(THE INPUT)

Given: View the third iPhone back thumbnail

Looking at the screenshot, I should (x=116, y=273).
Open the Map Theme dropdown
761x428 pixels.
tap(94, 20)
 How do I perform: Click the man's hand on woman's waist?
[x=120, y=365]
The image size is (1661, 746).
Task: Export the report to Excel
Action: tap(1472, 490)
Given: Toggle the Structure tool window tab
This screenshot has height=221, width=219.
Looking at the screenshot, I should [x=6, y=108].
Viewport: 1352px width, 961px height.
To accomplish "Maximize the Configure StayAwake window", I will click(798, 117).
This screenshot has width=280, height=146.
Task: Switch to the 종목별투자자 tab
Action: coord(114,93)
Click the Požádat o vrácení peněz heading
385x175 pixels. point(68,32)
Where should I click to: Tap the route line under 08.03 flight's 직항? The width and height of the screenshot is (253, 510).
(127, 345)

(End THE INPUT)
(THE INPUT)

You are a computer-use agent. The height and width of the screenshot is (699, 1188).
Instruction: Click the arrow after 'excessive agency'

(End THE INPUT)
(THE INPUT)

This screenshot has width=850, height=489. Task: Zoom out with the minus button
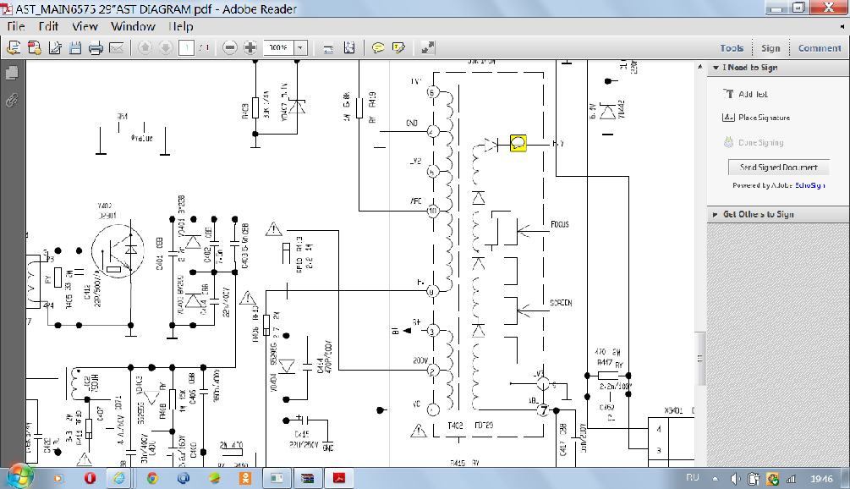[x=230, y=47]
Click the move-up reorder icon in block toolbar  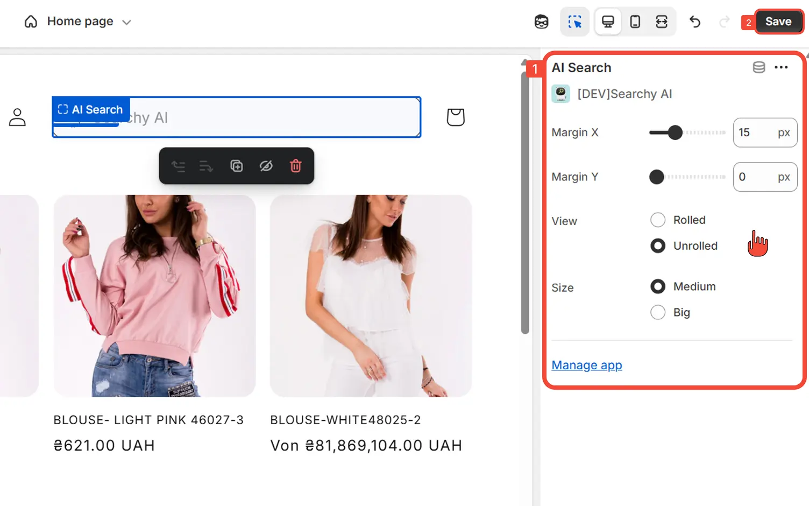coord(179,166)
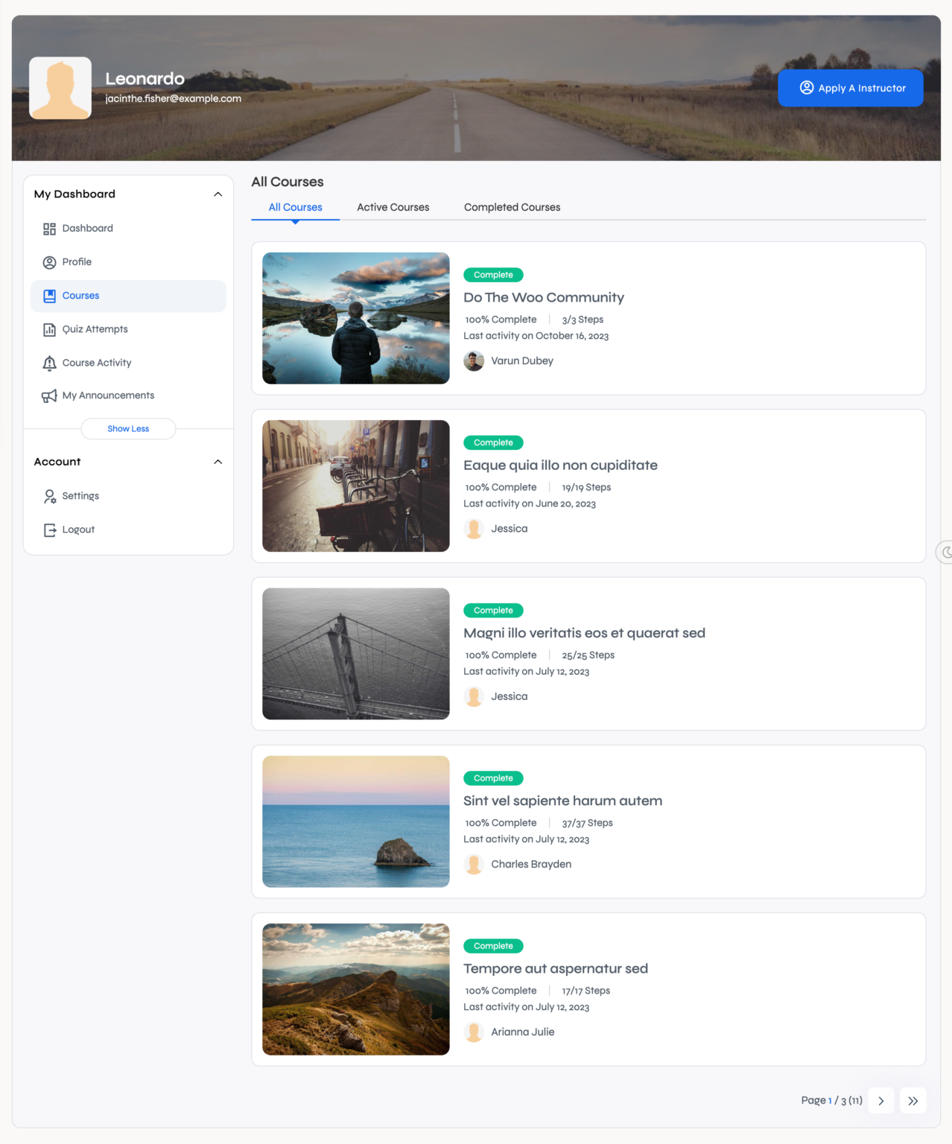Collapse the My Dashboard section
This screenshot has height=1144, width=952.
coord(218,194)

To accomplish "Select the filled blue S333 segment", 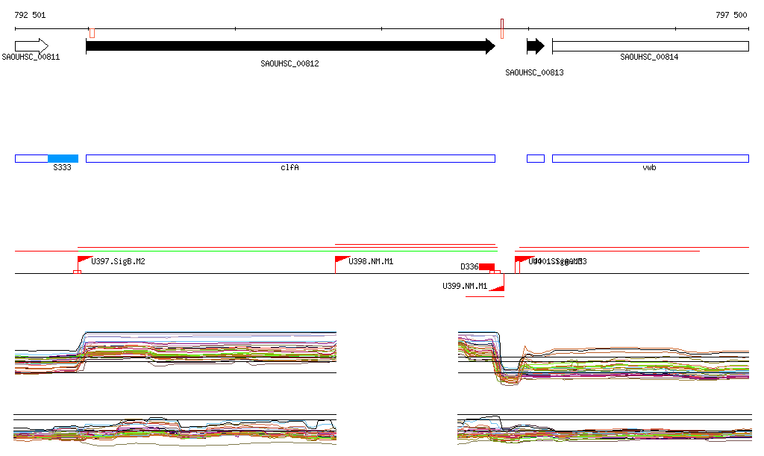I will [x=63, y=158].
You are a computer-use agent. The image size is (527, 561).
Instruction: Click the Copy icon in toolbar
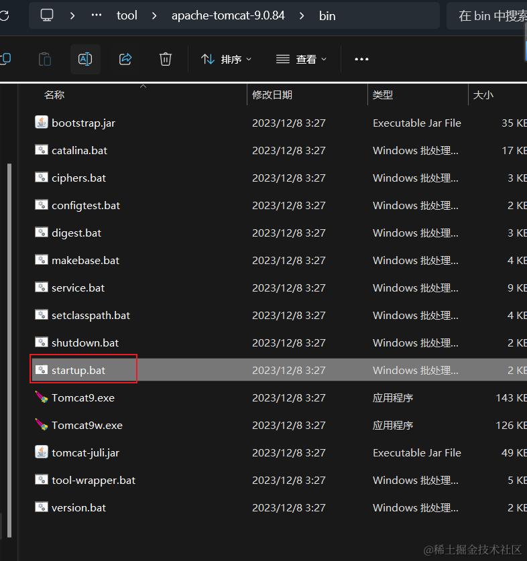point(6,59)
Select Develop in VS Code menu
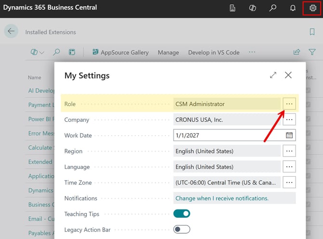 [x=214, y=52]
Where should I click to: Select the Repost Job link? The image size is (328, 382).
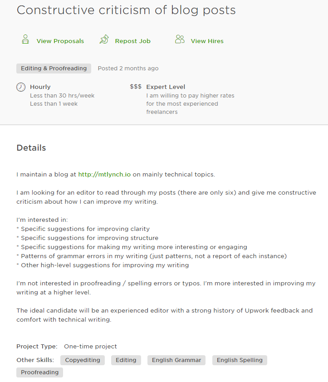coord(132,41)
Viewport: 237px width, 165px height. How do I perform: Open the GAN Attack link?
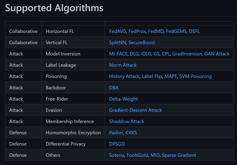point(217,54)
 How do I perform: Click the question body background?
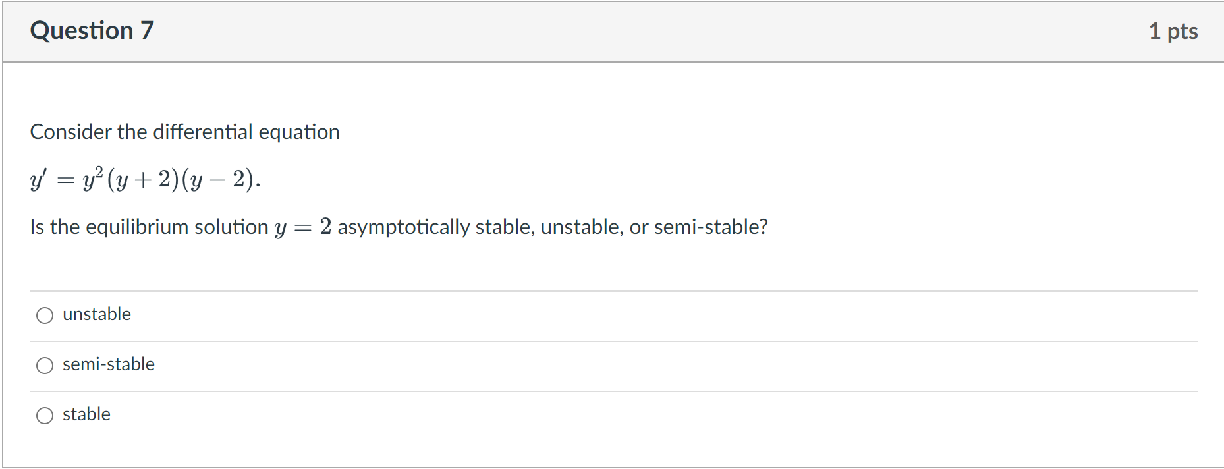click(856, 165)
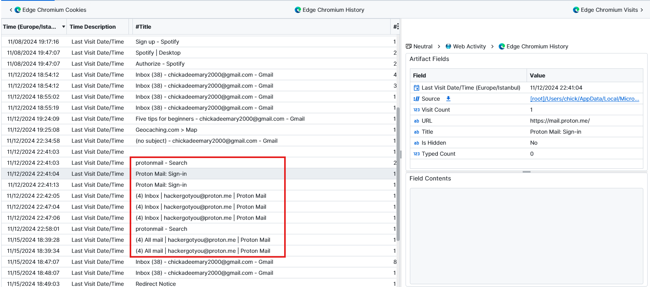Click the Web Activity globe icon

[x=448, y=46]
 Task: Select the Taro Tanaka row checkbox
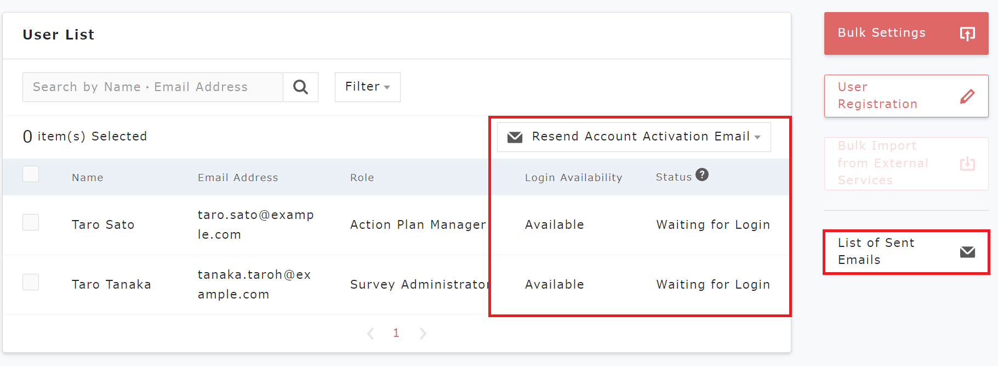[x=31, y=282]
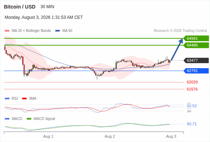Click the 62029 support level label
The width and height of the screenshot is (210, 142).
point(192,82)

(End THE INPUT)

[EXERCISE GOAL]
Out of the entries, pull every line that mentions "computer".

[RESPONSE]
You are a computer-use agent. The height and width of the screenshot is (699, 1188).
You are a computer-use agent. The image size is (527, 561).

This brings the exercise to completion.